> **EXERCISE DESCRIPTION**
Give the records below as a Markdown table with two columns, Row and Line. Number each row, put one line in each row, and leave out blank lines.

________________________

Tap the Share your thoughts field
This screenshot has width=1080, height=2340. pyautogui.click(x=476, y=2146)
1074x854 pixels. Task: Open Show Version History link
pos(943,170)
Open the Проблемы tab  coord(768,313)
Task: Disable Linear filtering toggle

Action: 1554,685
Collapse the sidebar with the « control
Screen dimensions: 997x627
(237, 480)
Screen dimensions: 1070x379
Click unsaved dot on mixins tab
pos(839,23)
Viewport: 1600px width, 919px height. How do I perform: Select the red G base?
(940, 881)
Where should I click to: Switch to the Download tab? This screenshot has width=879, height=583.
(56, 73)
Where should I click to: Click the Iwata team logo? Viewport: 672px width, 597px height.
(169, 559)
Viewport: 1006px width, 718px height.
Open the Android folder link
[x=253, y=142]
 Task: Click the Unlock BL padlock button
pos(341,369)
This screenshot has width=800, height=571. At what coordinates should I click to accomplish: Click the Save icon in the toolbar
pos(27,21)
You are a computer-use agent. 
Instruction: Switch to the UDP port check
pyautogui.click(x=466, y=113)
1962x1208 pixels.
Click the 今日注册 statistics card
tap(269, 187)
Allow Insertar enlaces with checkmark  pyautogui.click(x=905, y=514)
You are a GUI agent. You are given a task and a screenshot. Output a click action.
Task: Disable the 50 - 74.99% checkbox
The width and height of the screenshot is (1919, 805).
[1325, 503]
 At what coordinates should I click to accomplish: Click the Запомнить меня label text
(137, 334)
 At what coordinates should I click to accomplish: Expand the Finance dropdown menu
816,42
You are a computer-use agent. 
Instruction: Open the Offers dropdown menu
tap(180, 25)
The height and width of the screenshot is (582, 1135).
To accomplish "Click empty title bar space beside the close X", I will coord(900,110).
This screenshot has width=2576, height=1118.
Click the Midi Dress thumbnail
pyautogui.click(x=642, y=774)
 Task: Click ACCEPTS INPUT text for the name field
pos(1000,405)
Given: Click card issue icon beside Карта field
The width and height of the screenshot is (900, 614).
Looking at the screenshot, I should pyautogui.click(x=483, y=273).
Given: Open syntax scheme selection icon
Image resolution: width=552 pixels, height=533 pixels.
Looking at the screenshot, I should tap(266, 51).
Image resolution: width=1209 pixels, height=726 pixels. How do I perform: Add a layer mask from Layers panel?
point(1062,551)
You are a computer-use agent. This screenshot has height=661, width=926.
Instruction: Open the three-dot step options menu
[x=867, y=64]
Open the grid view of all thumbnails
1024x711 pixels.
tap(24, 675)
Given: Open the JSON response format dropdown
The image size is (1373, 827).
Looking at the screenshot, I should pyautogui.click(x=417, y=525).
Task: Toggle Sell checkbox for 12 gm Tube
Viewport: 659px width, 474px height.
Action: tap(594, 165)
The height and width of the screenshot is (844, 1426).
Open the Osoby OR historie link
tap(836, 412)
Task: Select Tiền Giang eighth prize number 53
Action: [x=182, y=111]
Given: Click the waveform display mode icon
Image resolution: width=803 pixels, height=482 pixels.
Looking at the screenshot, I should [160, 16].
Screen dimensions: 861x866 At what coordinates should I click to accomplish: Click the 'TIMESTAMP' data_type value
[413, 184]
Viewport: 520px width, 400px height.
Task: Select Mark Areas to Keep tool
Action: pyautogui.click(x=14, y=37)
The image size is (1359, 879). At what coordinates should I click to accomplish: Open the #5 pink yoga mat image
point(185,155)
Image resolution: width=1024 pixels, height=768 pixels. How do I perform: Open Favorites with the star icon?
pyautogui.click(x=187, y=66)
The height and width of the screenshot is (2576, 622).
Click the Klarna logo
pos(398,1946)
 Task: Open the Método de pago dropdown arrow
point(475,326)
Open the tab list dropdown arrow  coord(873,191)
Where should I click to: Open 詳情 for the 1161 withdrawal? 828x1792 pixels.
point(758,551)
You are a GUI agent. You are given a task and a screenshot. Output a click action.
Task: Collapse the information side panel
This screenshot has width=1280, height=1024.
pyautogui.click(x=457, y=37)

________________________

> **FINAL ANSWER**
| Row | Line |
|---|---|
| 1 | Tap the Share your thoughts field |
| 2 | This screenshot has width=1080, height=2340. pyautogui.click(x=476, y=2146) |
| 3 | 1074x854 pixels. Task: Open Show Version History link |
| 4 | pos(943,170) |
| 5 | Open the Проблемы tab  coord(768,313) |
| 6 | Task: Disable Linear filtering toggle |
| 7 | Action: 1554,685 |
| 8 | Collapse the sidebar with the « control |
| 9 | Screen dimensions: 997x627 |
| 10 | (237, 480) |
| 11 | Screen dimensions: 1070x379 |
| 12 | Click unsaved dot on mixins tab |
| 13 | pos(839,23) |
| 14 | Viewport: 1600px width, 919px height. How do I perform: Select the red G base? |
| 15 | (940, 881) |
| 16 | Where should I click to: Switch to the Download tab? This screenshot has width=879, height=583. |
| 17 | (56, 73) |
| 18 | Where should I click to: Click the Iwata team logo? Viewport: 672px width, 597px height. |
| 19 | (169, 559) |
| 20 | Viewport: 1006px width, 718px height. |
| 21 | Open the Android folder link |
| 22 | [x=253, y=142] |
| 23 |  Task: Click the Unlock BL padlock button |
| 24 | pos(341,369) |
| 25 | This screenshot has width=800, height=571. At what coordinates should I click to accomplish: Click the Save icon in the toolbar |
| 26 | pos(27,21) |
| 27 | You are a computer-use agent.  |
| 28 | Instruction: Switch to the UDP port check |
| 29 | pyautogui.click(x=466, y=113) |
| 30 | 1962x1208 pixels. |
| 31 | Click the 今日注册 statistics card |
| 32 | tap(269, 187) |
| 33 | Allow Insertar enlaces with checkmark  pyautogui.click(x=905, y=514) |
| 34 | You are a GUI agent. You are given a task and a screenshot. Output a click action. |
| 35 | Task: Disable the 50 - 74.99% checkbox |
| 36 | The width and height of the screenshot is (1919, 805). |
| 37 | [1325, 503] |
| 38 |  At what coordinates should I click to accomplish: Click the Запомнить меня label text |
| 39 | (137, 334) |
| 40 |  At what coordinates should I click to accomplish: Expand the Finance dropdown menu |
| 41 | 816,42 |
| 42 | You are a computer-use agent.  |
| 43 | Instruction: Open the Offers dropdown menu |
| 44 | tap(180, 25) |
| 45 | The height and width of the screenshot is (582, 1135). |
| 46 | To accomplish "Click empty title bar space beside the close X", I will coord(900,110). |
| 47 | This screenshot has width=2576, height=1118. |
| 48 | Click the Midi Dress thumbnail |
| 49 | pyautogui.click(x=642, y=774) |
| 50 |  Task: Click ACCEPTS INPUT text for the name field |
| 51 | pos(1000,405) |
| 52 | Given: Click card issue icon beside Карта field |
| 53 | The width and height of the screenshot is (900, 614). |
| 54 | Looking at the screenshot, I should pyautogui.click(x=483, y=273). |
| 55 | Given: Open syntax scheme selection icon |
| 56 | Image resolution: width=552 pixels, height=533 pixels. |
| 57 | Looking at the screenshot, I should tap(266, 51). |
| 58 | Image resolution: width=1209 pixels, height=726 pixels. How do I perform: Add a layer mask from Layers panel? |
| 59 | point(1062,551) |
| 60 | You are a computer-use agent. This screenshot has height=661, width=926. |
| 61 | Instruction: Open the three-dot step options menu |
| 62 | [x=867, y=64] |
| 63 | Open the grid view of all thumbnails |
| 64 | 1024x711 pixels. |
| 65 | tap(24, 675) |
| 66 | Given: Open the JSON response format dropdown |
| 67 | The image size is (1373, 827). |
| 68 | Looking at the screenshot, I should pyautogui.click(x=417, y=525). |
| 69 | Task: Toggle Sell checkbox for 12 gm Tube |
| 70 | Viewport: 659px width, 474px height. |
| 71 | Action: tap(594, 165) |
| 72 | The height and width of the screenshot is (844, 1426). |
| 73 | Open the Osoby OR historie link |
| 74 | tap(836, 412) |
| 75 | Task: Select Tiền Giang eighth prize number 53 |
| 76 | Action: [x=182, y=111] |
| 77 | Given: Click the waveform display mode icon |
| 78 | Image resolution: width=803 pixels, height=482 pixels. |
| 79 | Looking at the screenshot, I should [160, 16]. |
| 80 | Screen dimensions: 861x866 At what coordinates should I click to accomplish: Click the 'TIMESTAMP' data_type value |
| 81 | [413, 184] |
| 82 | Viewport: 520px width, 400px height. |
| 83 | Task: Select Mark Areas to Keep tool |
| 84 | Action: pyautogui.click(x=14, y=37) |
| 85 | The image size is (1359, 879). At what coordinates should I click to accomplish: Open the #5 pink yoga mat image |
| 86 | point(185,155) |
| 87 | Image resolution: width=1024 pixels, height=768 pixels. How do I perform: Open Favorites with the star icon? |
| 88 | pyautogui.click(x=187, y=66) |
| 89 | The height and width of the screenshot is (2576, 622). |
| 90 | Click the Klarna logo |
| 91 | pos(398,1946) |
| 92 |  Task: Open the Método de pago dropdown arrow |
| 93 | point(475,326) |
| 94 | Open the tab list dropdown arrow  coord(873,191) |
| 95 | Where should I click to: Open 詳情 for the 1161 withdrawal? 828x1792 pixels. |
| 96 | point(758,551) |
| 97 | You are a GUI agent. You are given a task and a screenshot. Output a click action. |
| 98 | Task: Collapse the information side panel |
| 99 | This screenshot has width=1280, height=1024. |
| 100 | pyautogui.click(x=457, y=37) |